Al comienzo del confinamiento total del año pasado, me puse como si no fuera a haber un mañana a mandar enlaces a páginas culturales en un grupo de WhatsApp que mantengo. Otras veces he huido de estas redes como de la peste, cuando he sentido que necesitaba silencio.

Efectivamente, somos dobles en nosotros mismos, como escribió Montaigne. Por eso mismo, no deberíamos molestarnos por el hecho de que alguien entre en cualquier grupo o salga de él a voluntad. En realidad, como sucedía antes del advenimiento de todas estas redes interconectadas, uno va a mantener siempre sus amistades, con independencia de que tengamos diariamente o no conocimiento de su vida cotidiana.

Al fin y al cabo, siempre hay redes ocultas, interconexiones analógicas, conversaciones cara a cara, llamadas de teléfono que restablecen al momento el vínculo supuestamente perdido.

Hace unos años conocí a una persona que no tenía móvil. Yo no sé si seguirá en ese camino de silencio, pero entendería perfectamente que hubiese claudicado. Las exigencias laborales de hoy prácticamente impiden esa isla de silencio, ese derecho en verdad inalienable (pero ya irrealizable) a que le dejen a uno tranquilo.

Cuando los creadores de todas estas supuestas mejoras las pusieron en marcha, eran muy conscientes de que, al hacerlo, iban a cambiar de forma evidente nuestra relación con el entorno. Eran conscientes de que las dosis de dopamina que iban a necesitar nuestros cerebros iban a ser las de los niveles de adicción a la droga.

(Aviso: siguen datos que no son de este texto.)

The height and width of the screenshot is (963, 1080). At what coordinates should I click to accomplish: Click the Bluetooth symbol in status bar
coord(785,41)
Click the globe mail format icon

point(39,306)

A veces intentamos observar la vida desde arriba, como cuando vemos los afanes de las hormigas en sus hileras de búsqueda de alimento. Creemos que estos nuevos medios nos transmiten una mayor consciencia de qué es la vida porque a través de ellos poseemos más información sobre ella. Es una mirada desde arriba, muy parecida a la que Dios (o lo que creemos que Dios es) tendría sobre lo creado, a la que nosotros tenemos sobre las hileras de hormigas.

Sin embargo, hay que reivindicar la mirada de la hormiga, la mirada humilde, serena y reposada de las cosas. Miremos más la vida como la mira una hormiga, humildemente, serenamente, sin la prisa de las alarmas o las contraseñas, aunque, de vez en cuando, inevitablemente, tengamos que dejar de silenciar los móviles, aunque, en ocasiones y a nuestro pesar, tengamos que entrar en los nuevos foros, que son avances de la inmediata ciudad digital del futuro.